_Material shown:_
===
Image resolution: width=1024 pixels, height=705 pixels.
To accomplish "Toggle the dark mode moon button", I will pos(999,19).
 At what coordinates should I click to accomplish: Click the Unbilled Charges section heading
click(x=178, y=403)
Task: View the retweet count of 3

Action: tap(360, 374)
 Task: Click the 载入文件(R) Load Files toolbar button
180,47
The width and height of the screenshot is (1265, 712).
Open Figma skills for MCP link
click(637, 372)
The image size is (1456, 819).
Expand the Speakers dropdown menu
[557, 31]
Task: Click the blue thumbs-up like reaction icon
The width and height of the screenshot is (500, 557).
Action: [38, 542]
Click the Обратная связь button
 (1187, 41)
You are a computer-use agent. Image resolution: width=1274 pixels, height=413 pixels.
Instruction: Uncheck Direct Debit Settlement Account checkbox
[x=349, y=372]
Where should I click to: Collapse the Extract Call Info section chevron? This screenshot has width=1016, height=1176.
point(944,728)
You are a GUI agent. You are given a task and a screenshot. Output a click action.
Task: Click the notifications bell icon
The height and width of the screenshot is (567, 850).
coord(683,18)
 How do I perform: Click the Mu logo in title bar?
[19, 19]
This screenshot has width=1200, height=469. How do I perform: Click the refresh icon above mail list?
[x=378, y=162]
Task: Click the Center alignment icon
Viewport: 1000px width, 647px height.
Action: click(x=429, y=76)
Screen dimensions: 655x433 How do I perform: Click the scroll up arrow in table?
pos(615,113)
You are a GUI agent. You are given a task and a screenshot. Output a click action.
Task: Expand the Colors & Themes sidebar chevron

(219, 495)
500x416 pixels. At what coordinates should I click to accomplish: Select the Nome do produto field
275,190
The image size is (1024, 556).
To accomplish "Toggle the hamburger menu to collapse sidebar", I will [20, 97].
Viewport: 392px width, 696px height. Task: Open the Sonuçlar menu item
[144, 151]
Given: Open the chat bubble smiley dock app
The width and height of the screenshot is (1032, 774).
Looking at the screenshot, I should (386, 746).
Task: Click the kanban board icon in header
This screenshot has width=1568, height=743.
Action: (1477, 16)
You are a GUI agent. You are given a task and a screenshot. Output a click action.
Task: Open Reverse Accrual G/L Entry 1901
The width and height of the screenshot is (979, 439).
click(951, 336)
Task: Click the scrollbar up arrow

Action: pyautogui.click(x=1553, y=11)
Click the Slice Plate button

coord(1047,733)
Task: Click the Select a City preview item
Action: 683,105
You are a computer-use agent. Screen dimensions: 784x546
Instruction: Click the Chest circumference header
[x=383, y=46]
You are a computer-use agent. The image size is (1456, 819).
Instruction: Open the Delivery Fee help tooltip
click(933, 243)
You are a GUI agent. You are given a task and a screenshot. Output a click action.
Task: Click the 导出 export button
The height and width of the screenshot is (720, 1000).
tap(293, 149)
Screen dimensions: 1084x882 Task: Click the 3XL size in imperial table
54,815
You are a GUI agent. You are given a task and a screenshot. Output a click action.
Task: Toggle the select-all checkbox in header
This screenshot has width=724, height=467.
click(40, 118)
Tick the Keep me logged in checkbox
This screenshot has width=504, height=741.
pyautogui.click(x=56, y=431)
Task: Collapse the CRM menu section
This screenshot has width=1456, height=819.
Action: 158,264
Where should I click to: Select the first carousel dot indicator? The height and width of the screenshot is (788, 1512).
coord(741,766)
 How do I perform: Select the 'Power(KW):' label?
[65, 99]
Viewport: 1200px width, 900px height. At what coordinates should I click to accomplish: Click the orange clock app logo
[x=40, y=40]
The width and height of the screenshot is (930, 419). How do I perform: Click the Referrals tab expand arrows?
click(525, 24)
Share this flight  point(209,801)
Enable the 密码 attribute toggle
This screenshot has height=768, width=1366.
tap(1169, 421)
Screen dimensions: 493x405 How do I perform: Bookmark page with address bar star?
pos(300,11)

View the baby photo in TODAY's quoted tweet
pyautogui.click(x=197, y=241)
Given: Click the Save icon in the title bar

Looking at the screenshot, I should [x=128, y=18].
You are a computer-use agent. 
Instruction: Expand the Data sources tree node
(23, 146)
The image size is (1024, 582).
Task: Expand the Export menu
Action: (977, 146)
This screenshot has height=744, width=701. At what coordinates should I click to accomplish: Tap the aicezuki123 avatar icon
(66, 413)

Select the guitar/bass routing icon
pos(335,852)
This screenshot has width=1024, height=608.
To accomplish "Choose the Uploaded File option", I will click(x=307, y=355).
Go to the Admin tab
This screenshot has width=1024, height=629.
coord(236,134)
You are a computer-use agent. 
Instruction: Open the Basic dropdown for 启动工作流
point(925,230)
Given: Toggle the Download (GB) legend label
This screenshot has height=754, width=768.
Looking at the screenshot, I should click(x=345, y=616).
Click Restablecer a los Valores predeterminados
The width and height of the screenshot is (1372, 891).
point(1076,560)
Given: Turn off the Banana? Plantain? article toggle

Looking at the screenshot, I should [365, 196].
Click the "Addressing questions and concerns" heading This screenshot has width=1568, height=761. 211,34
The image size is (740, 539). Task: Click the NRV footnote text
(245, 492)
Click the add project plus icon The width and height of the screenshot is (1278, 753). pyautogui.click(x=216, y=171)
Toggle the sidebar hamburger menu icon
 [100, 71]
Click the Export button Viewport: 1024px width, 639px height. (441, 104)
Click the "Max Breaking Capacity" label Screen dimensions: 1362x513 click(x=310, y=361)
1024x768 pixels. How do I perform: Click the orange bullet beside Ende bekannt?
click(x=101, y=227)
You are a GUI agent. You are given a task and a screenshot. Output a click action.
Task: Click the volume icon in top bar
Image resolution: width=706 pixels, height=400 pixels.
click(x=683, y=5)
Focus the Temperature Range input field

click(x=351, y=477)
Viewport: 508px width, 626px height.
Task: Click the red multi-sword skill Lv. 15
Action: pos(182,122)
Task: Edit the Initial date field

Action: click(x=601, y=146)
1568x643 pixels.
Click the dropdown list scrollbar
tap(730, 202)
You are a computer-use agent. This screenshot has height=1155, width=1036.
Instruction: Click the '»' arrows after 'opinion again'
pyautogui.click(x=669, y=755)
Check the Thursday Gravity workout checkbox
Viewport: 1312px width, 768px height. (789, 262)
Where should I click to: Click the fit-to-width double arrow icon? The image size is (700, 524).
===
_Work instructions:_
What are the lines, exactly as written above, from the line with "Instruction: Expand the" to the line with "Given: Toggle the Download (GB) legend label", both included? Output only those.

_Answer box:_
Instruction: Expand the Data sources tree node
(23, 146)
The image size is (1024, 582).
Task: Expand the Export menu
Action: (977, 146)
This screenshot has height=744, width=701. At what coordinates should I click to accomplish: Tap the aicezuki123 avatar icon
(66, 413)

Select the guitar/bass routing icon
pos(335,852)
This screenshot has width=1024, height=608.
To accomplish "Choose the Uploaded File option", I will click(x=307, y=355).
Go to the Admin tab
This screenshot has width=1024, height=629.
coord(236,134)
You are a computer-use agent. 
Instruction: Open the Basic dropdown for 启动工作流
point(925,230)
Given: Toggle the Download (GB) legend label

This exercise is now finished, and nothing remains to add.